Packet-switched streams are essentially multiplexed data streams that carry
different types of data at different times. Packet-switched streams do not provide
deterministic latency due to the potential for resource contention with other
packet-switched streams. The multiplexed data flows in units of packets with a 32-bit
packet header and a variable number of payload words. A header word must be sent before
the payload data. The last word of the packet requires the TLAST signal. Two new data
types called input_pktstream and output_pktstream are introduced to represent the
multiplexed data streams as input to or output from a kernel, respectively.
See Packet Stream Operations for more details on the packet headers and data types.
To explicitly control the multiplexing and de-multiplexing of packets,
three templated node classes: pktsplit<n>,
pktmerge<n>, and pktorderedmerge <n> are
available in the ADF graph library. A node instance of class
pktmerge<n> is an n:1 multiplexer of n packet streams producing
a single packet stream. A node instance of class pktsplit<n> is a
1:n de-multiplexer of a packet stream producing n different packet streams. A node
instance of class pktorderedmerge<n> is an n:1 multiplexer that
merges packets in a programmable, ordered pattern with per‑source configurable packet
counts. The maximum number of allowable packet streams is 32 on a single physical
channel (n ≤ 32).
A kernel can receive packets of data either as buffers of data or as
input_pktstream. And a kernel can send packets of
data either as buffers of data or as output_pktstream.
connect (<SOURCE>.out[0], <DEST>.in[0]);
When a kernel receives packets of data as a buffer of data, the header and TLAST drop prior to the kernel receiving the buffer. If the kernel writes an output buffer of data, packet header and TLAST are automatically inserted, when the buffer is transferred by DMA to a packet stream.

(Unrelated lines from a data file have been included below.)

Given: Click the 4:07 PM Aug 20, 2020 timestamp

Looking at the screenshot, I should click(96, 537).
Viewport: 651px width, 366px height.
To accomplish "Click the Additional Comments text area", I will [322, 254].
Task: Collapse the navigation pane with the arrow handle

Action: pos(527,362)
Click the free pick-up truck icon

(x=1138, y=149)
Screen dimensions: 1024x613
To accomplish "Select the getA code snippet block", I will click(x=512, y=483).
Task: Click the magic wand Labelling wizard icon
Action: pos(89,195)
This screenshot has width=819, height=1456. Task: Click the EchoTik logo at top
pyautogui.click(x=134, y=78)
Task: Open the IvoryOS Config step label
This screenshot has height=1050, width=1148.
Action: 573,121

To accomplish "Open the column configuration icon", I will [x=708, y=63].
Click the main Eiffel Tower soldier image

However, if the kernel receives input_pktstream of data, the kernel needs to process the packet header and
TLAST, in addition to the packet data. Similarly, if the kernel sends an output_pktstream, it needs to insert the packet header and
TLAST. It also needs to add the packet data into the output stream.
These concepts are illustrated in the following example.
class ExplicitPacketSwitching: public adf::graph {
private:
adf:: kernel core[4];
adf:: pktsplit<4> sp;
adf:: pktmerge<4> mg;
public:
adf::input_plio in;
adf::output_plio out;
mygraph() {
core[0] = adf::kernel::create(aie_core1);
adf::source(core[0]) = "aie_core1.cpp";
......
sp = adf::pktsplit<4>::create();
mg = adf::pktmerge<4>::create();
for(int i=0;i<4;i++){
adf::connect(sp.out[i], core[i].in[0]);
adf::connect(core[i].out[0], mg.in[i]);
}
adf::connect(in.out[0], sp.in[0]);
adf::connect(mg.out[0], out.in[0]);
}
};
The graph has one input PLIO port and one output PLIO port. The input packet stream from the PL is split four ways and input to four different AI Engine kernels. The output streams from the four AI Engine kernels are merged into one packet stream which is output to the PL. The following figure shows the Vitis IDE Graph view of the code.
When the AI Engine kernel uses buffer port input, the packet stream to the buffer decodes automatically and packet data transfer to the buffer via DMA. When the AI Engine kernel uses buffer port output and the buffer is connected to packet stream, the packet header is inserted automatically. The last sample of the buffer data is enabled with TLAST to denote the completion of the packet.
To read data from a packet stream in the AI Engine, the input_pktstream interface is used. However, this data is read as an
integer value by default. If other data types are to be read, the data can first be read
as an integer value and then cast to the desired data type.
Following is an example kernel code that accepts and transfers floating-point data type:
const uint32 pktType=0;
void aie_core1_float(input_pktstream *in,output_pktstream *out){
readincr(in);//read header and discard
uint32 ID=getPacketid(out,0);//for output pktstream
writeHeader(out,pktType,ID); //Generate header for output
bool tlast;
for(int i=0;i<4;i++){
int32 tmp=readincr(in,tlast);//read data as integer type
float tmp_f=reinterpret_cast<float&>(tmp);//Reinterpret memory as float
tmp_f+=1.0f;
writeincr(out,tmp_f,i==3);//TLAST=1 for last word
}
}
The input data must also be in integer format for simulation. For example, if
float values 0.0f, 1.0f, 2.0f and 3.0f are sent to the kernel, they are converted into integer values in the
input data file:
0
1065353216
1073741824
1077936128
After the kernel execution, the float output values are 1.0f, 2.0f, 3.0f and 4.0f. In a
simulation output data file, the output values are in integer format, as follows:
1065353216
1073741824
1077936128
1082130432